An adapter to allow use of ANTLR v4 lexer grammars with PMD-CPD code duplication detection.
Note: This project and its author are not affiliated with the PMD or ANTLR projects.
CPD-ANTLR provides an adapter between two great projects.
-
PMD is a source code analyzer that, among other things, includes a Copy/Paste Detector (CPD). CPD is very fast and can be easily extended to other languages.
-
ANTLR is a parser generator. Of particular note are the sample grammars available for version 4, including many languages such as R, Erlang, and SQLite.
CPD-ANTLR downloads the ANTLR sample grammars, compiles them, and generates the necessary Tokenizer
and Language
classes to make the lexer classes available to CPD.
This code seems to be working now.
To build, run gradle build
. This builds a fat jar at build/libs/cpd-antlr.jar
containing CPD-ANTLR as well as the compiled ANTLR grammars and all necessary dependencies.

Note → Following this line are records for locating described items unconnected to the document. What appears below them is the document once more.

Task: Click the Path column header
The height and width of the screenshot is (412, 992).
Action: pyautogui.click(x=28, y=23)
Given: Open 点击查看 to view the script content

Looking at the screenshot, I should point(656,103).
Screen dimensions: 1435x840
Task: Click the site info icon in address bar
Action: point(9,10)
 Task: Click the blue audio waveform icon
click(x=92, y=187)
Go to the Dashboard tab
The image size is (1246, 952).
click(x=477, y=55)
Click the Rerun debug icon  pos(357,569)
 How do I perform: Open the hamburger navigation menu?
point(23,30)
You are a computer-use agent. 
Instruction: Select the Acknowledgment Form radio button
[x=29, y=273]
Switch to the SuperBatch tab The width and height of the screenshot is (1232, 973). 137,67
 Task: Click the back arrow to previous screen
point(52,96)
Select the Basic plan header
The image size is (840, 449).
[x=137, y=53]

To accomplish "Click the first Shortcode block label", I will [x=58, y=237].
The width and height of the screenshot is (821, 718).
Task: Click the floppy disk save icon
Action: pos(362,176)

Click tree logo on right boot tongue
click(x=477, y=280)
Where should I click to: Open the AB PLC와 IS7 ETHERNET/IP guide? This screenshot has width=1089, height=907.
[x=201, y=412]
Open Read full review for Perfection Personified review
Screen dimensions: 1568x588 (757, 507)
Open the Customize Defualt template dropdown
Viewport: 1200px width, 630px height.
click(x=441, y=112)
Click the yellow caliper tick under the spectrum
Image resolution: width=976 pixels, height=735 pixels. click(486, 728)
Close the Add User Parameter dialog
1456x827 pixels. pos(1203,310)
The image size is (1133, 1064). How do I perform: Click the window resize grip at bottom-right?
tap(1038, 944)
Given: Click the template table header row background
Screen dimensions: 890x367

Then simply put this jar in your CLASSPATH environment variable and run CPD using the new language.
export CLASSPATH=/path/to/cpd-antlr/build/libs/cpd-antlr.jar
pmd-bin/bin/run.sh cpd --files /path/to/R/code/ --minimum-tokens 100 --language r
If you view the CPD help with pmd-bin/bin/run.sh cpd -h
, you'll see this delightful list of supported languages:
Supported languages: [csharp4, scss, csv, arithmetic, vhdl, ecmascript, plsql,
webidl, java, mumath, xml, atl, logo, html, mysql, bnf, cobol85, verilog2001,
gff3, matlab, calculator, cpp14, cpp, python, sqlite, turtle, visualbasic6,
stg, less, idl, mps, abnf, stacktrace, cobol85preprocessor, suokif, tnt,
mumps, tnsnames, fol, jvmbasic, scala, clojure, jsp, pascal, dot, erlang,
fasta, pcre, xpath, java8, pgn, fortran, icalendar, json, graphql, iri, st,
c, clif, go, objectivec, antlrv4, asm6502, ruby, cs, memcached_protocol,
redcode, r, propcalc, creole, lua, php, asm, peoplecode, sparql, asn,
smalltalk, objc, ucblogo]
To use your own ANTLR grammar with CPD:
-
Create a Tokenizer class. Extend the AbstractANTLRTokenizer class and initialize the
lexer
variable with your own lexer in the constructor. An example of how to do this may be seen in TokenizerGenerator. -
Create a Language class. This class specifies the name of the language, the Tokenizer class to split the code up into tokens, and the file extensions to look for. See LanguageGenerator for an example.
-
Make sure a line with your fully-qualified Language class name ends up in
META-INF/services/net.sourceforge.pmd.cpd.Language
in the compiled jar file. PMD uses ServiceLoader to discover other langues from jars. The service list in this project is automatically generated withinbuild.gradle
.
For others who wish to add languages to PMD-CPD, an important tip is to make sure not to include the PMD code in your fat jar, as this may impair service loading.
Pull requests are welcome. One area that could use improvement is the list of file extensions in LanguageGenerator.
Note that the ANTLR sample grammars do not have a common license. Be careful when packaging and distributing that code. CPD-ANTLR is licensed under the Apache License, Version 2.0.